🔬 Research Summary by Dan Hendrycks, received his PhD from UC Berkeley where he was advised by Dawn Song and Jacob Steinhardt. He is now the director of the Center for AI Safety.
[Original paper by Dan Hendrycks, Nicholas Carlini, John Schulman, and Jacob Steinhardt]
Overview: As ML systems become more capable and integrated into society, the safety of such systems becomes increasingly important. This paper presents four broad areas in ML Safety: Robustness, Monitoring, Alignment, and Systemic Safety. We explore each area’s motivations and provide concrete research directions.
Over five months, the Boeing 737 MAX crashed twice, killing 346 people. It was later determined that Boeing had made unsafe design choices and pressured inspectors to bring the plane to market more quickly.
Often, it takes a disaster like this for people to pay attention to safety concerns. As AI systems are rapidly improved and applied to new domains, failures will only become more consequential. It is, therefore, important for the ML research community to proactively design systems with safety in mind. As the adage goes, “An ounce of prevention is worth a pound of cure.”
How can we reduce the probability of high-consequence failures of AI systems? Our goal in writing “Concrete Problems in ML Safety” is to draw attention to this question and list some research directions that address it. We would love to see the ML Safety community grow and hope that our paper can help guide this area of research and document its motivations.
We describe four research problems:
- Robustness: how can we make systems reliable in the face of adversaries and highly unusual situations?
- Monitoring: how can we detect anomalies, malicious uses, and discover unintended model functionality?
- Alignment: how can we build models that represent and safely optimize difficult-to-specify human values?
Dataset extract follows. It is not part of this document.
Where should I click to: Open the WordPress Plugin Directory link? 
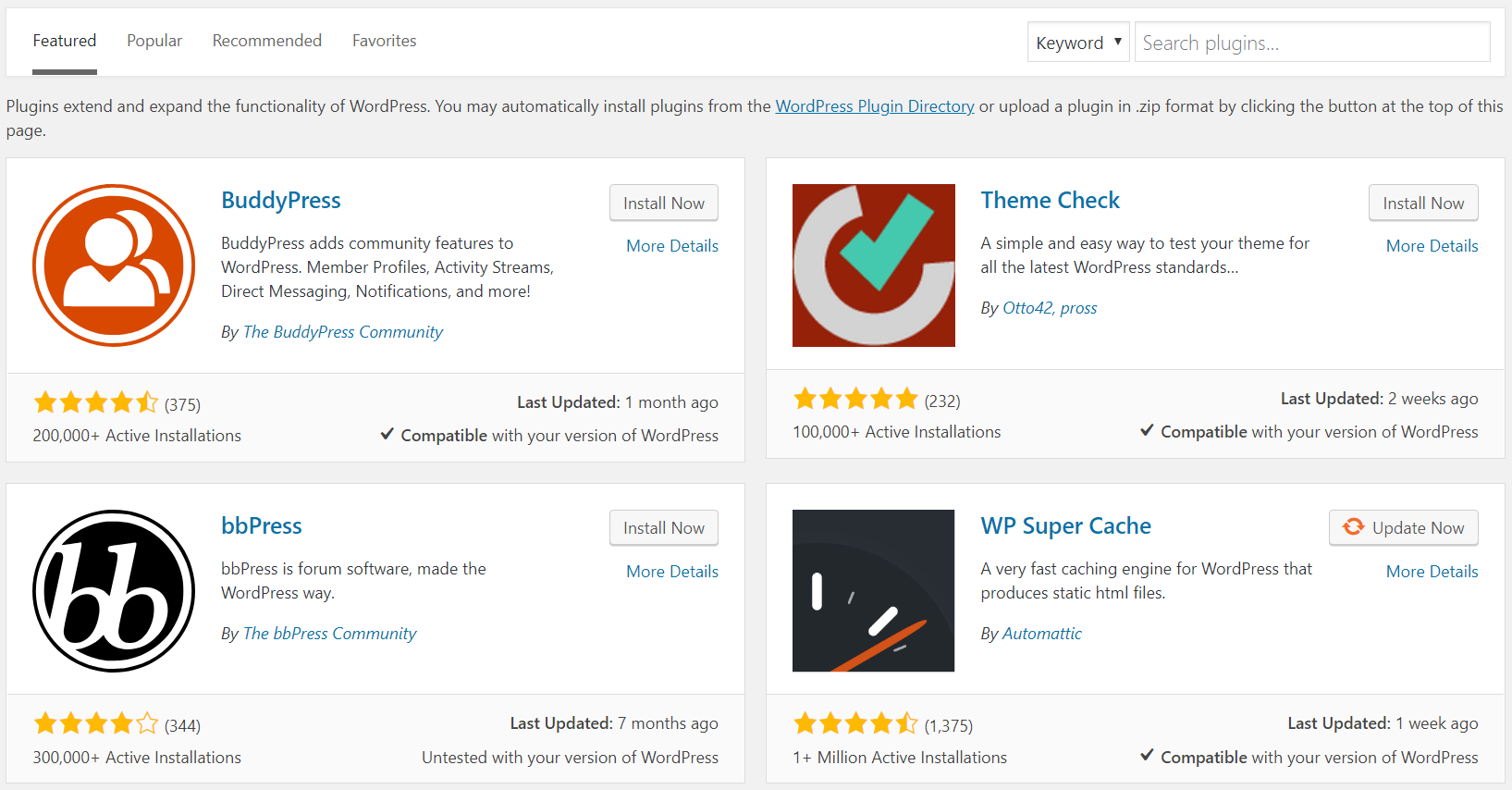(873, 105)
- Systemic Safety: how can we use ML to address broader risks related to how ML systems are handled? Examples include ML for cyber security and improving policy decision-making.
This work is not the first to consider any of these areas. To view related literature, please refer to the original paper.
Current machine learning systems are not robust enough to handle real-world complexity and long-tail events. For example, failing to recognize a tilted stop sign, occluded, or represented on a LED matrix could cause loss of life.
Additionally, adversaries can easily manipulate vulnerabilities in ML systems and cause them to make mistakes. For example, adversaries may bypass the neural networks used to detect intruders or malware.
Some example directions
- Create robustness benchmarks that incorporate large distribution shifts and long tail events.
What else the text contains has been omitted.